The future doesn’t belong to smart gadgets. It belongs to smart kids.
It took a long time for us as a species to evolve a thumb. After that, one thing lead to another, and nowadays we have smart high schoolers that construct robotic hands by themselves — thumbs included.
A technical high school from the city of Sombor has a robotics extracurricular class. Using a pair of EasyPIC boards (among other things), the students developed a glove controlled robot hand.
Here’s how it works. A glove packed with sensors maps the movement of the wearer’s hand. The resulting DC voltage is converted to a PWM signal by a microcontroller from an EasyPIC. The PWM controls the servomotors which manipulate the wires inside the robotic hand, mirroring the movement from the glove. In addition, there’s another, software hand model that also replicates the wearer’s movement from a PC screen.

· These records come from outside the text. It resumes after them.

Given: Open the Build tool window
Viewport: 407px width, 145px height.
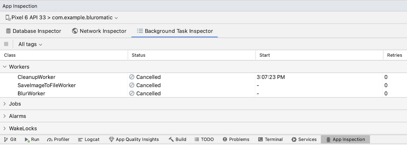Looking at the screenshot, I should click(177, 139).
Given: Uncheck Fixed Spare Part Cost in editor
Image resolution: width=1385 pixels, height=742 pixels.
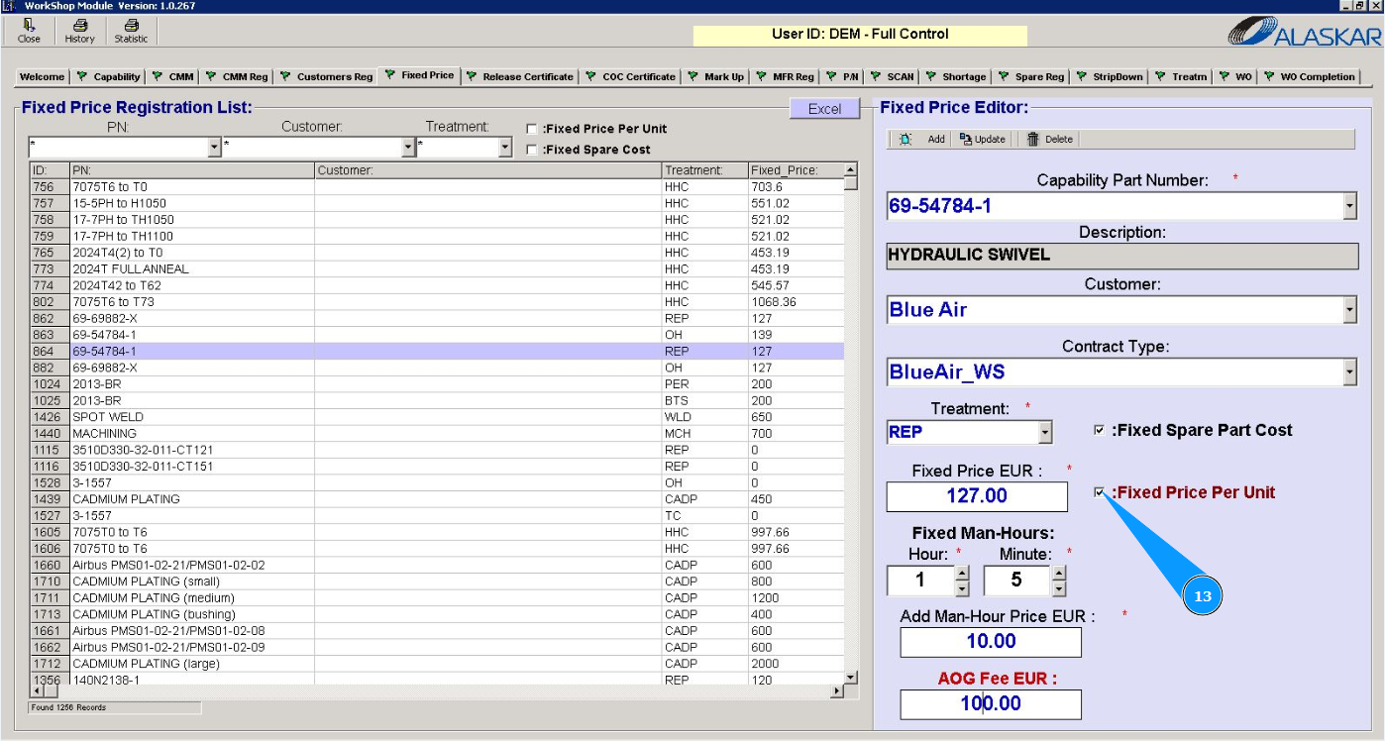Looking at the screenshot, I should tap(1099, 430).
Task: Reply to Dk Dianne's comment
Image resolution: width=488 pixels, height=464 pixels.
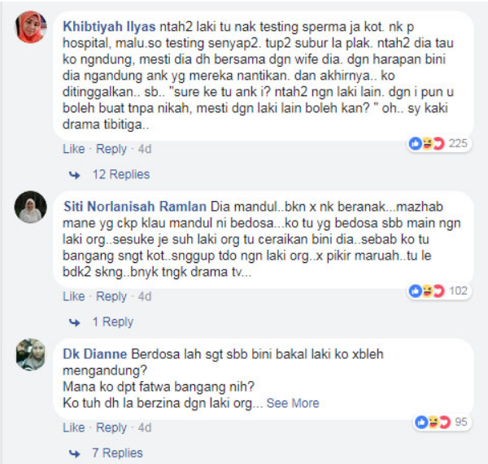Action: coord(111,427)
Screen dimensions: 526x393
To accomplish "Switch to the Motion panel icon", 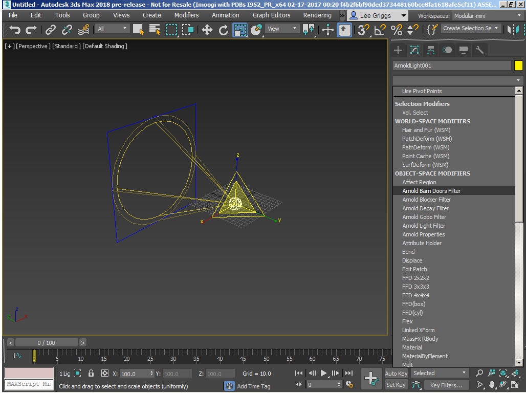I will click(x=447, y=50).
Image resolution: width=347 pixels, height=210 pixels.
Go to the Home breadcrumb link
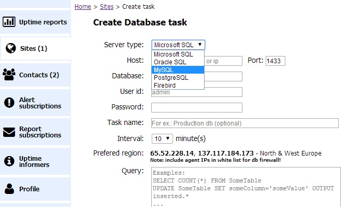tap(82, 7)
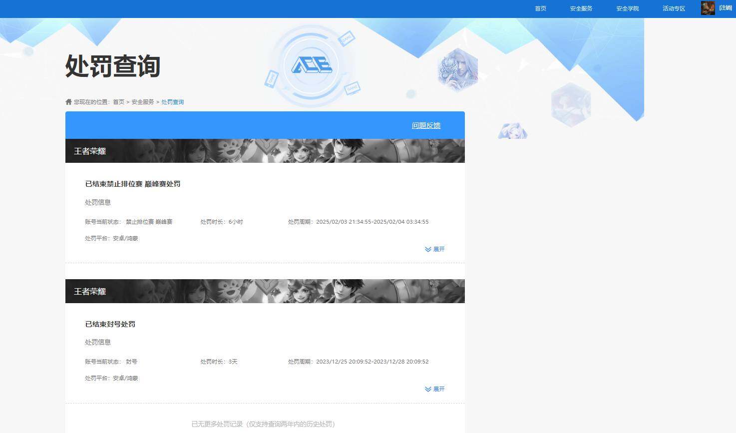The width and height of the screenshot is (736, 433).
Task: Expand the account ban penalty details
Action: point(439,389)
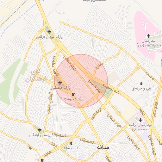Click the school icon at the map's bottom-left corner

(x=42, y=160)
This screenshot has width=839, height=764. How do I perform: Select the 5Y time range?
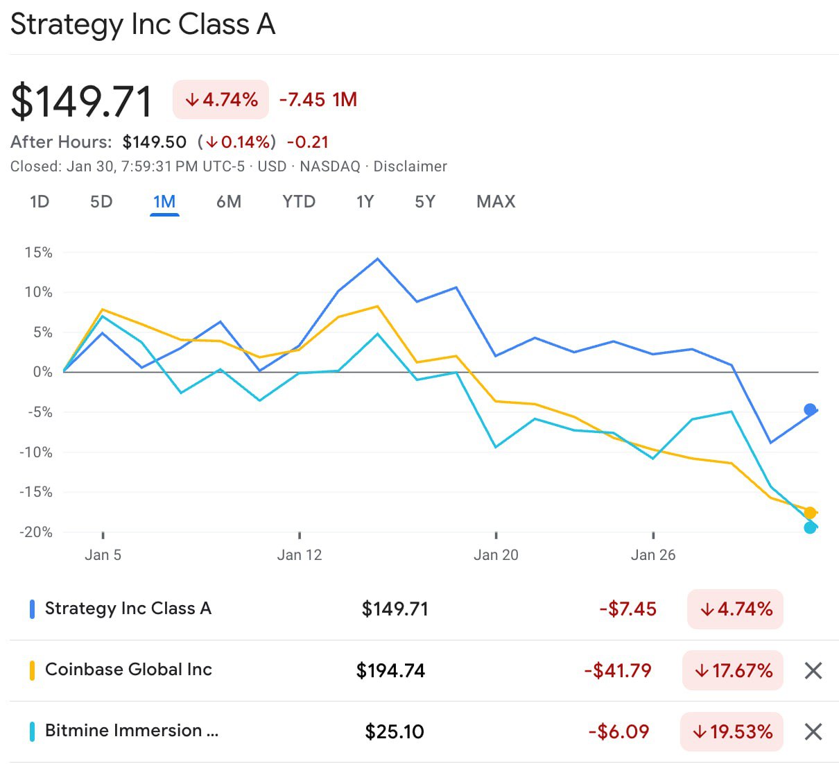pyautogui.click(x=425, y=202)
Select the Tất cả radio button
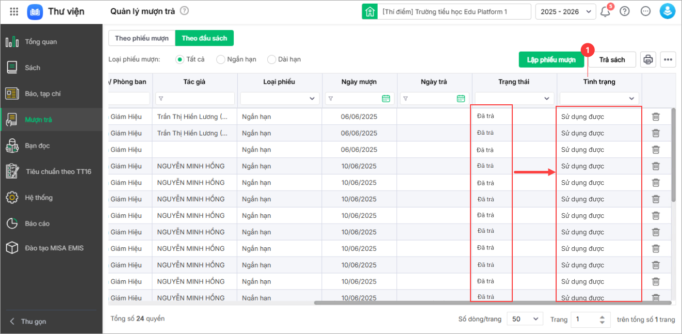 [180, 59]
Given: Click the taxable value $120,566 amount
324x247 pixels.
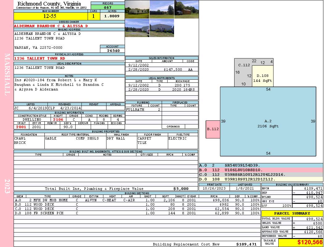Looking at the screenshot, I should click(301, 242).
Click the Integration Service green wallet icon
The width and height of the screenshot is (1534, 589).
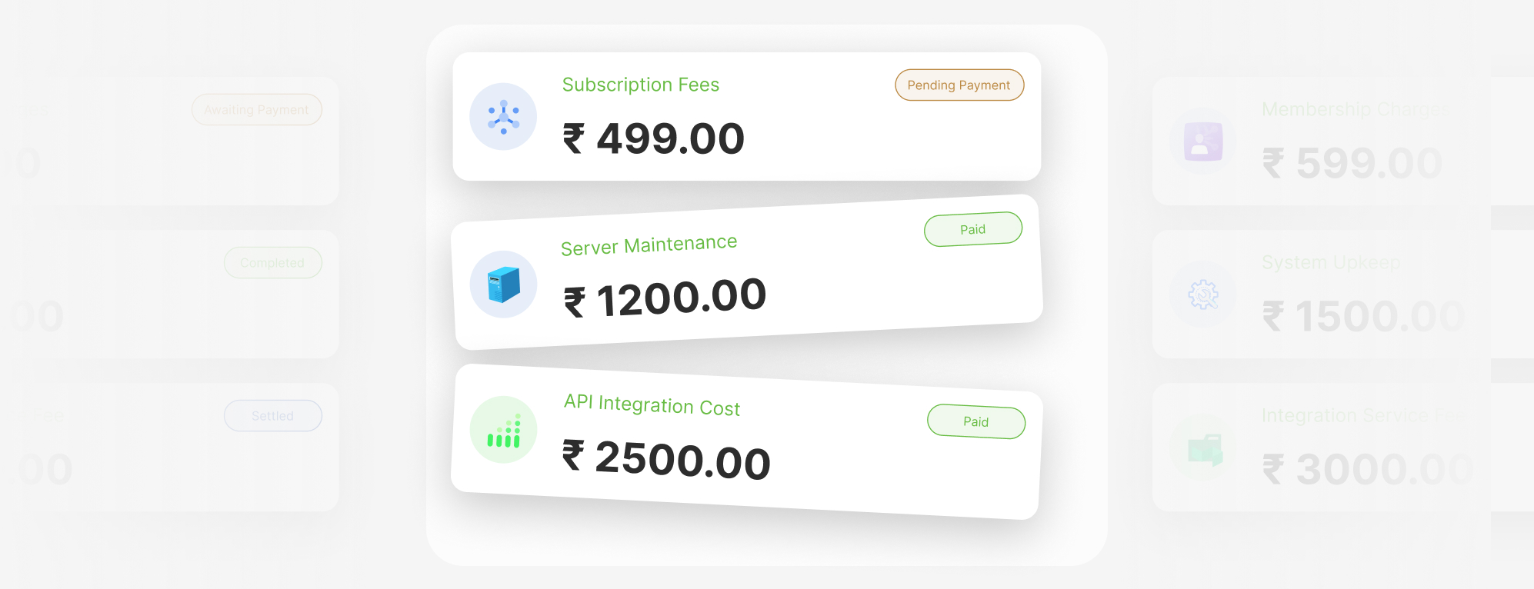coord(1203,449)
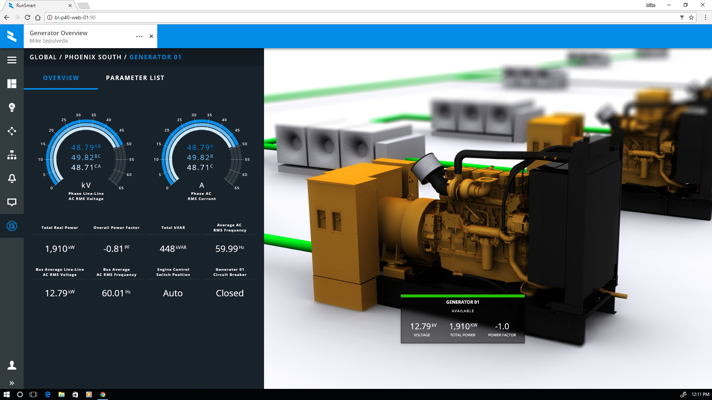Click the lightbulb icon in the sidebar
The image size is (712, 400).
(x=12, y=107)
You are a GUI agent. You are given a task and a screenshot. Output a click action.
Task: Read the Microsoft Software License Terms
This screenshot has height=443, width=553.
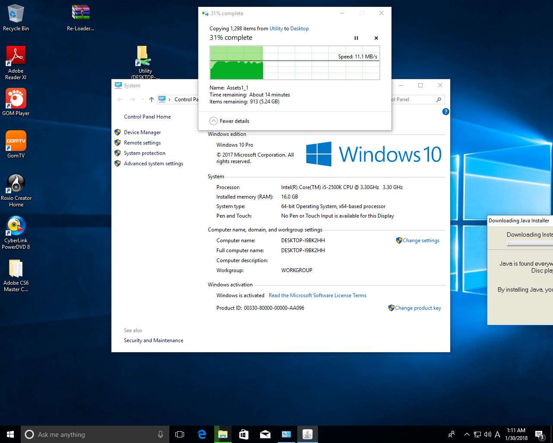point(318,295)
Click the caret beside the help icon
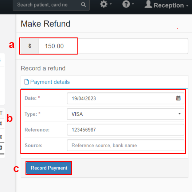192x192 pixels. tap(133, 4)
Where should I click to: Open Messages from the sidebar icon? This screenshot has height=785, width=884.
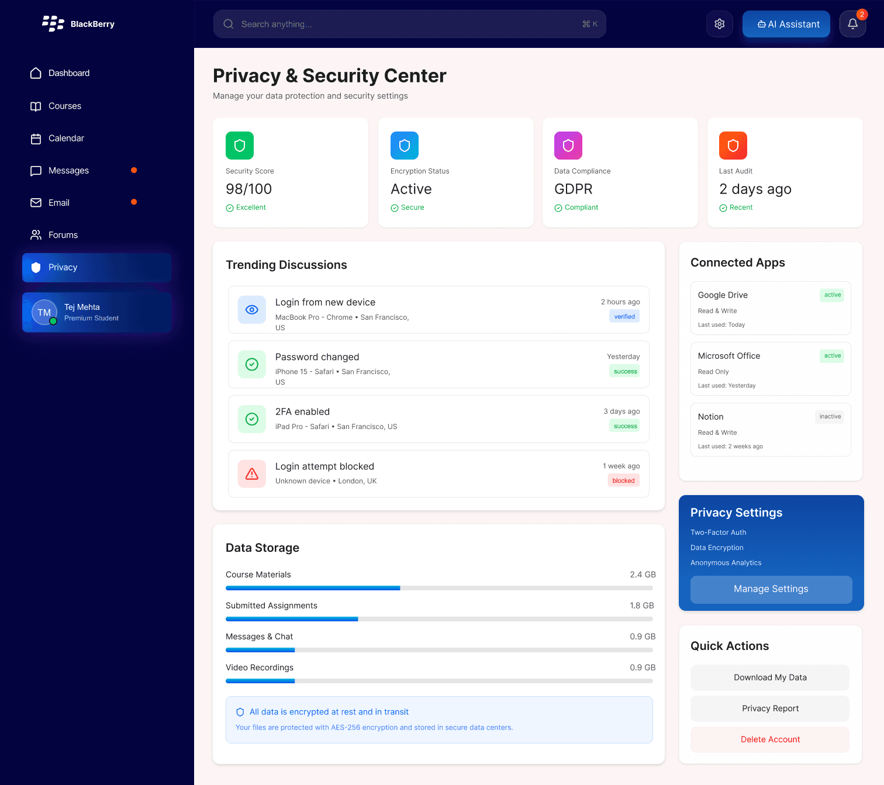pos(36,170)
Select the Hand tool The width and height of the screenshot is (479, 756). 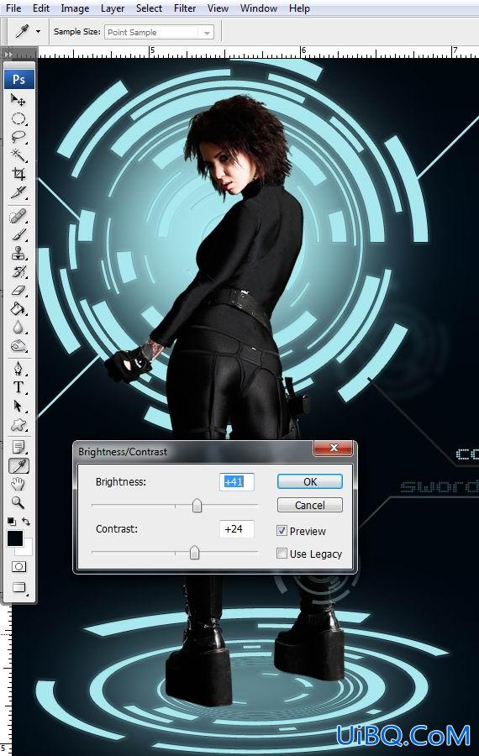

Impressive stuff. But not only do these guys know their robotics, they also have good taste in sixties sitcoms. The robotic hand is called “The Thing”, paying homage to a detached hand that plays a side character in the TV show the Addams family.
It’s a slightly dated but still classic TV show — and the same could be said about the boards used to power The Thing. It’s not EasyPIC v7, it’s a predecessor.
Our next order of business is to get some new development boards and clicks into their hands (pun inteded), and see what happens from there.